- [THE PROBLEM]
Write out the following listing's lines from the one with "Image resolution: width=724" to the one with "Task: Reply to the SCOTUS tweet", exactly, with both included and no others.

** DATASET CONTENT follows **

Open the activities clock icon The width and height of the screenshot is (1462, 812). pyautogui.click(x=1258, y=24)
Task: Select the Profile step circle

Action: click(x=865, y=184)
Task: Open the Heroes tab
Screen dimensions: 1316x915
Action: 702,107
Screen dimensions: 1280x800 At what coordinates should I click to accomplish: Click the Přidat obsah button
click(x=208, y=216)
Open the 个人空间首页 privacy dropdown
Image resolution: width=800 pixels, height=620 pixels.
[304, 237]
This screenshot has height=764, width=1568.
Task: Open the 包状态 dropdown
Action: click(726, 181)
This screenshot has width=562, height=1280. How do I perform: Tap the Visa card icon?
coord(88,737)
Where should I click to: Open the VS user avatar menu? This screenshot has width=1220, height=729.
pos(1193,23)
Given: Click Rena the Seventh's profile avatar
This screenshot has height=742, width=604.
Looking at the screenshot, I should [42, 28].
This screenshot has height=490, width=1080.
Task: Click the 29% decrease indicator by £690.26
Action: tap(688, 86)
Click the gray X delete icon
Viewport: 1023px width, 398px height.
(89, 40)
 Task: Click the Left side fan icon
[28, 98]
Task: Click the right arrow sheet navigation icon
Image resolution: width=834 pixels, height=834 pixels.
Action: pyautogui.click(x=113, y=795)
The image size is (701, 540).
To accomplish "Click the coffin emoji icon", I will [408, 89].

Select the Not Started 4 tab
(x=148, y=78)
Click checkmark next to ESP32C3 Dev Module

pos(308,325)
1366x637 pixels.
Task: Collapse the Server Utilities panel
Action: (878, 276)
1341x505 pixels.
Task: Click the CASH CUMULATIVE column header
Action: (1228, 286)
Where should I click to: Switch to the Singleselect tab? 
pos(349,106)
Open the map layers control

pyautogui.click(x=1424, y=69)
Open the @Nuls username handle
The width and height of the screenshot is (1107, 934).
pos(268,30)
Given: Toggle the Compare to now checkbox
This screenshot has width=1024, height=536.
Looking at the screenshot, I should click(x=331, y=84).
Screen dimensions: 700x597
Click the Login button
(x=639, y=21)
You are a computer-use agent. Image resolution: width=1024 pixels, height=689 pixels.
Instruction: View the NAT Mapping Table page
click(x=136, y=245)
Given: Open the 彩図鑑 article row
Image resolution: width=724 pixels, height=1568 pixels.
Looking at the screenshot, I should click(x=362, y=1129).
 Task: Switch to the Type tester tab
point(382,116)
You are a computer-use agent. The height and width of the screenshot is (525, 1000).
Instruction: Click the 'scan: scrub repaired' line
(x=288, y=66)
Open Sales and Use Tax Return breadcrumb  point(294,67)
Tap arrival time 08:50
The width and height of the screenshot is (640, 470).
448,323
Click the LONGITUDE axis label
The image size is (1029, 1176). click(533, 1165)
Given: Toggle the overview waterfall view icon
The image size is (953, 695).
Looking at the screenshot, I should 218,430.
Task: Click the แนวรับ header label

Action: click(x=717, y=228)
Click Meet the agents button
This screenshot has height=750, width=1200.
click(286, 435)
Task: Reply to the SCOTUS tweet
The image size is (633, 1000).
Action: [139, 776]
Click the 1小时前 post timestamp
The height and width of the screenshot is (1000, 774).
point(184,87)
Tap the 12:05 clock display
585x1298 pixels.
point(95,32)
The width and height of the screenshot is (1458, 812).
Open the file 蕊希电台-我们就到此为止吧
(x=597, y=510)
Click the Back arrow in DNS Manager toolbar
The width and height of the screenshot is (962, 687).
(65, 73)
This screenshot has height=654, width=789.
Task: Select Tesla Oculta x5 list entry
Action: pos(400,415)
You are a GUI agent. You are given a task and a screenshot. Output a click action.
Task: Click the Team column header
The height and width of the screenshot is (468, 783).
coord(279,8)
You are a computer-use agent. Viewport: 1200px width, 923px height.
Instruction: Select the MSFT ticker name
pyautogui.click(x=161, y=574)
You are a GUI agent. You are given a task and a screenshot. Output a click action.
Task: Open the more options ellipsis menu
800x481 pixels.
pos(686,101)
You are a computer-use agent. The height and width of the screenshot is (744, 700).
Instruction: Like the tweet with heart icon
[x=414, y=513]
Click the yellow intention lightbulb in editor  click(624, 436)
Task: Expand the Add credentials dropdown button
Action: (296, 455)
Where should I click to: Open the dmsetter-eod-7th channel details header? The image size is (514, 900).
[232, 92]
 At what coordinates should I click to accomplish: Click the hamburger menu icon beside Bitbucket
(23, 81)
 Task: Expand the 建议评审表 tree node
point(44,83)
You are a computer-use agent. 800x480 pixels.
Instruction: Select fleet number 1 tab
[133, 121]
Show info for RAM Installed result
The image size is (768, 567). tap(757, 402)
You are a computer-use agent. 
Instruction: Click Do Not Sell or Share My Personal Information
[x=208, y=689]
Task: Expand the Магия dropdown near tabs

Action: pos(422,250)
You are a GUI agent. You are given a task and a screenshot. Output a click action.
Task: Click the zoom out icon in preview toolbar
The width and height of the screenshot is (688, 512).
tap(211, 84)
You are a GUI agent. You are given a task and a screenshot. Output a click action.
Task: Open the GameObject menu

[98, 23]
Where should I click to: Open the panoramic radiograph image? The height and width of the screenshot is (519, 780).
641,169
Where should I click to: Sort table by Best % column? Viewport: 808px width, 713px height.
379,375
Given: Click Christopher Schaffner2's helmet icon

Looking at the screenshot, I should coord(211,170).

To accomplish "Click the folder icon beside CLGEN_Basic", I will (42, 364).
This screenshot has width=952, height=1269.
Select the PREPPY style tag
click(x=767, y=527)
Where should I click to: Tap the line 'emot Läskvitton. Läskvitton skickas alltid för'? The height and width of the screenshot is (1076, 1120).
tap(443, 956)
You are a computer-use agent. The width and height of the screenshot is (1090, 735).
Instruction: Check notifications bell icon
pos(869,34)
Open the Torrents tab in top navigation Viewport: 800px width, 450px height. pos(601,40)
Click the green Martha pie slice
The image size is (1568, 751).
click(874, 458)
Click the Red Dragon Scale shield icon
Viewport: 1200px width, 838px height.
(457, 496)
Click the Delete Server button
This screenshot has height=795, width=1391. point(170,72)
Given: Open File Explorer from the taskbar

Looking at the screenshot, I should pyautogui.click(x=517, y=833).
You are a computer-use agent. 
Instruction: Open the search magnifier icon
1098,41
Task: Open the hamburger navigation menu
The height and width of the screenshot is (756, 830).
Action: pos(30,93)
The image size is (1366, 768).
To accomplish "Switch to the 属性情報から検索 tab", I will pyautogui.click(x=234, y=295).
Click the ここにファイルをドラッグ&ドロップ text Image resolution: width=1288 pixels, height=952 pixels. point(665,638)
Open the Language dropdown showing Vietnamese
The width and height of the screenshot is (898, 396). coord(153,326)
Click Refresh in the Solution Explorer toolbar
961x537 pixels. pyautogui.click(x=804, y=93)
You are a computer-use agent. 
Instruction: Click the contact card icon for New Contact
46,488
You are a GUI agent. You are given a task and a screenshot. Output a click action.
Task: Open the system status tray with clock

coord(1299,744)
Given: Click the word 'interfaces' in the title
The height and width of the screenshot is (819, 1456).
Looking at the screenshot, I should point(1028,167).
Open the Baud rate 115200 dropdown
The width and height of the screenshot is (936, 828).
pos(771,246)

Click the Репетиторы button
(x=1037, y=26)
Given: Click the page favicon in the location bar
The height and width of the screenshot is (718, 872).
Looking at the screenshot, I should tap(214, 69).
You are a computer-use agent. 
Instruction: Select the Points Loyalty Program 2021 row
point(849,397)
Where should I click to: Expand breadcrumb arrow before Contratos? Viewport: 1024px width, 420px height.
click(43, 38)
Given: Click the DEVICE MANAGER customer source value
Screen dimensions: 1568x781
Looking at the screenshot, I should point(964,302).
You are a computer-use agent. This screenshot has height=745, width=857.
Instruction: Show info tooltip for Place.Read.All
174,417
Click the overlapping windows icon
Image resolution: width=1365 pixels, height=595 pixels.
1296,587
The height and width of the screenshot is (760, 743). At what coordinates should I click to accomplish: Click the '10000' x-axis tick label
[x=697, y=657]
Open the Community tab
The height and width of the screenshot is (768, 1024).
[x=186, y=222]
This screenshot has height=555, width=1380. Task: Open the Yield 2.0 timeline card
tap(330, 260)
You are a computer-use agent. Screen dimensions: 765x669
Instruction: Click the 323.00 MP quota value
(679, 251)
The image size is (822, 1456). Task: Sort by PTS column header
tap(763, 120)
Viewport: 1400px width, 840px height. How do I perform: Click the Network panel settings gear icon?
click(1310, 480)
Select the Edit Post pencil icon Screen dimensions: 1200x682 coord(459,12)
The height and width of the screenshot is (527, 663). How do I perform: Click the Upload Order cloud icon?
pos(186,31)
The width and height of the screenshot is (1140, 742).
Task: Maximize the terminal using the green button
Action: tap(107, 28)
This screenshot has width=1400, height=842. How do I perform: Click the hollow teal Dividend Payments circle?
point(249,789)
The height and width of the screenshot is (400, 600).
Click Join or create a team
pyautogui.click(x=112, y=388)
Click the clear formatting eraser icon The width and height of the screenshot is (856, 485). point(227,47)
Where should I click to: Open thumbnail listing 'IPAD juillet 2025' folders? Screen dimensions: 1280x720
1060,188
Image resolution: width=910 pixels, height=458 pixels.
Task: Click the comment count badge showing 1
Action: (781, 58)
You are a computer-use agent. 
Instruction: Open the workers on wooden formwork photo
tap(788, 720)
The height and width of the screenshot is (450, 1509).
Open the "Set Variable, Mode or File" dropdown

** End of DATASET CONTENT **

- [TASK RESULT]
Image resolution: width=724 pixels, height=1568 pixels.
Looking at the screenshot, I should click(x=362, y=1129).
 Task: Switch to the Type tester tab
point(382,116)
You are a computer-use agent. The height and width of the screenshot is (525, 1000).
Instruction: Click the 'scan: scrub repaired' line
(x=288, y=66)
Open Sales and Use Tax Return breadcrumb  point(294,67)
Tap arrival time 08:50
The width and height of the screenshot is (640, 470).
448,323
Click the LONGITUDE axis label
The image size is (1029, 1176). click(533, 1165)
Given: Toggle the overview waterfall view icon
The image size is (953, 695).
Looking at the screenshot, I should 218,430.
Task: Click the แนวรับ header label

Action: click(x=717, y=228)
Click Meet the agents button
This screenshot has height=750, width=1200.
click(286, 435)
Task: Reply to the SCOTUS tweet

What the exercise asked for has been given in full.